I hereby offer to accompany any Senator to Iraq, whether they are pro-or anti-war, Democrat or Republican. I will make this offer personally to a few select Senators as well. Our conversations during the visit would be on- or off-record, as they wish. Touring Iraq with me, as well as briefings by U.S. officers and meetings with Iraqis, would provide an accurate and nuanced account of the progress and challenges ahead, so that the Senators might have a highly informed perspective on this most critical issue. Our civilian leaders need to make decisions based on the best information available. The only way to learn what is really going on in Iraq is to go there and listen to our ground commanders, who know what they are doing. Generals Petraeus and Odierno have years of experience in Iraq, and vast knowledge of our efforts there. But the young soldiers who have done multiple tours in Iraq also have unique and invaluable perspectives as well. These young soldiers have personally witnessed the trajectory of the war shift dramatically, and can articulate those changes in concrete and specific terms. It doesn’t matter if a soldier is only twenty-something. If he or she spent two or three years in the war, that person is likely to have valuable insights. The best way to understand what is really going on is to listen closely to a wide range of service members who have done multiple tours in Iraq. Some will be negative, some will be positive, but overall I am certain that the vast majority of multi-tour Iraq veterans will testify that there has been great progress, and now there is hope. Combat veterans don’t tolerate happy talk or wishful thinking. They’ll tell you the raw truth as they see it.

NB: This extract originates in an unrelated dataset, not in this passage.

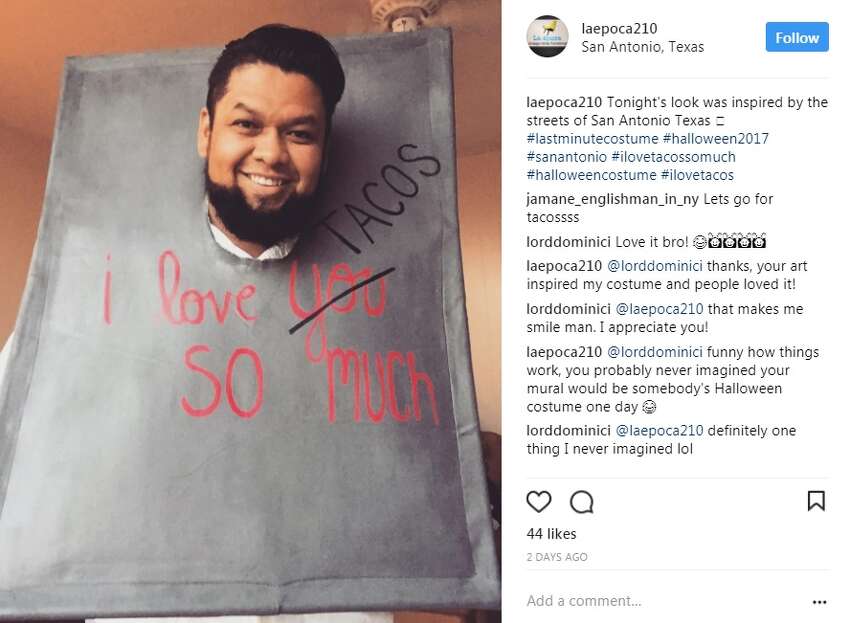The width and height of the screenshot is (850, 623).
Task: Follow the laepoca210 account
Action: 797,37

Whether any Senators take advantage of my offer, I do hope that the presidential candidates visit Iraq, not just for a photo opportunity, but to spend time with our commanders and combat veterans, who know the truth and are not afraid to speak it.
I disagree on just a couple of points:
The intelligence was NOT shoddy. Saddam Hussein was a WMD-wielding, terrorist supporting, megalomaniac. He was just one of the threats to U.S. forces in the region. As an Iraq War vet, I’m damned glad we took out the sonofabitch along with the Al Qaeda and Taliban in Afghanistan.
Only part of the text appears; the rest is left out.